“I have a question for you, young lady” the stage is dark, and my hand is being held by the creator of music I’ve been listening to for over 10 years. “Do you feel as free tonight as you told me you did last night?”
My answer “Absolutely” is nothing short of the truth.
I had one of those weekends you don’t forget. VNV Nation is a band I’ve been listening to since the early 2000s. On my seventeenth birthday the band came to my city. But Seattle had a law that all ages shows couldn’t happen unless there were 300 chairs bolted to the floor. So my friends who were old enough to go got my birthday card signed by Ronan and Marc.
So this band has a special place in my heart. But it isn’t just because they’ve always been nice to me, either in person or by proxy.

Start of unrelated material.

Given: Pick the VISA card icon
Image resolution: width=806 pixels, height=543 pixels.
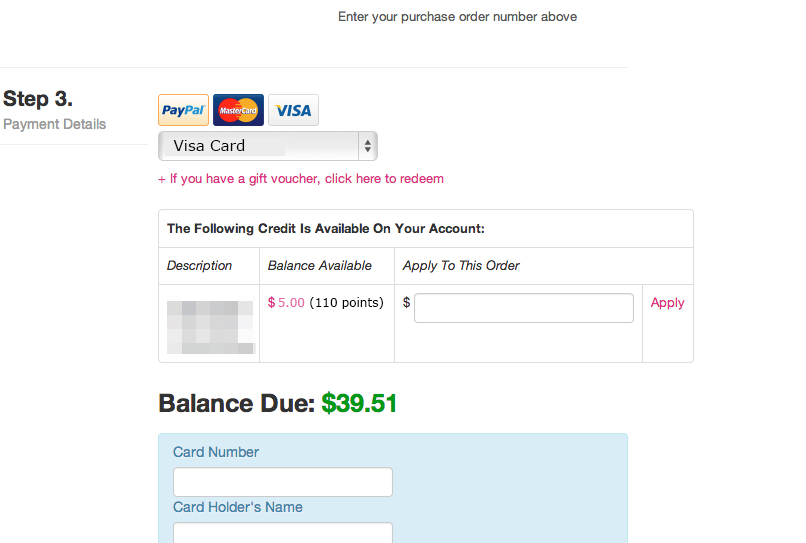Looking at the screenshot, I should (293, 110).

Going to VNV Nation shows is a way to for me to be free. While most of the time, overstimulation is something I avoid, for some reason their shows and their music creates a sensory overload that isn’t just acceptable, but it lets me let go. There’s no need to be hypervigilant because I can’t bother with seeing, there are so many bright lights in the darkness that I don’t have to worry about it. The music is so loud that I can hear everything through my body (and my ears) and I don’t need to turn up my hearing aid. When you have a disability there’s so few opportunities to completely shut off all your attentions to your body. Rarely is it that you get to say “I’m not worried about not seeing anyone, I’m not worried about not hearing someone, I am not worried about taking painkillers.” I can just be.

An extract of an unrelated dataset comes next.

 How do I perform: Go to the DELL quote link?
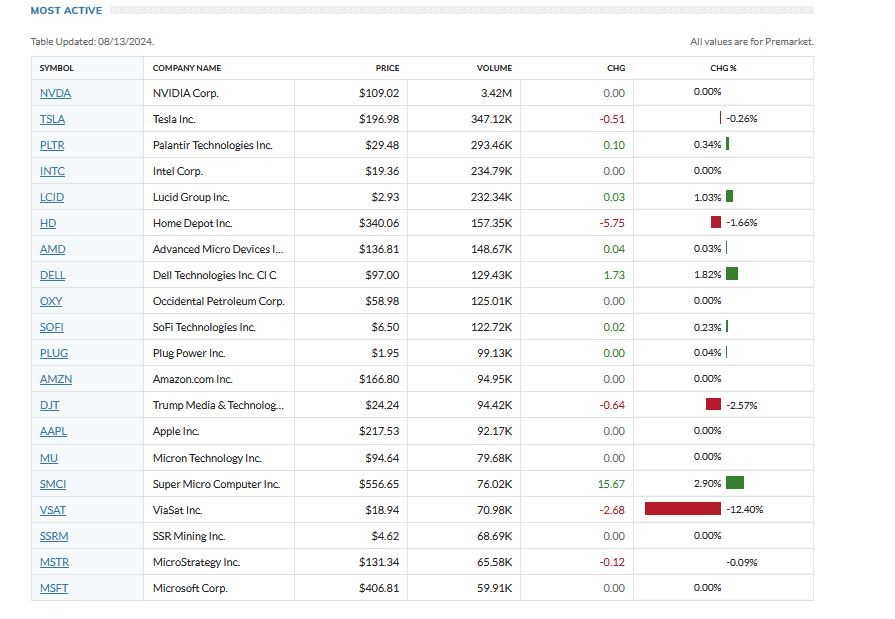53,275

It might be because I’ve never felt anything but safe at their shows. Closing my eyes as the bass rattles my spine, as the music envelops me, it almost feels like a sacred time in which I don’t have to think. I don’t have to think about being blind and deaf. I don’t feel disabled, because in those moments, I’m just *there*.
In 2009 I went to the show in NYC. Some moshers kept bouncing into me and damn near broke my face, and Ronan stopped joking around during the show and glared at them and said “She’s blind, back off. Give her some space.” I was at the front of the stage, and I got to *be there* because there was access. There was acceptance. I was welcome.

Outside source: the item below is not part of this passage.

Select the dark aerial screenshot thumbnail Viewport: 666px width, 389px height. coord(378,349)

I wish VNV shows were held in more accessible venues, because getting up and down stairs is never really fun for me, but just knowing that I am welcome, just knowing that I am safe, just knowing that in this place where the music can hold me, where the band gives a shit that everyone has a good time, and where I can let go, just that means the world. The fact that multiple times in the evening, Ronan came and sang to me, that too meant something. Because it was obvious that my experience was valued, and let me tell you, I had the best time.
I am so grateful that I got to go to both shows this past weekend. I haven’t had a chance to let go like that in a long time, and I can’t wait for the next show. I just hope it’s sooner than in 5 years. A million thank yous.
Grant me wings that I might fly, my restless soul is longing. – VNV Nation, Beloved.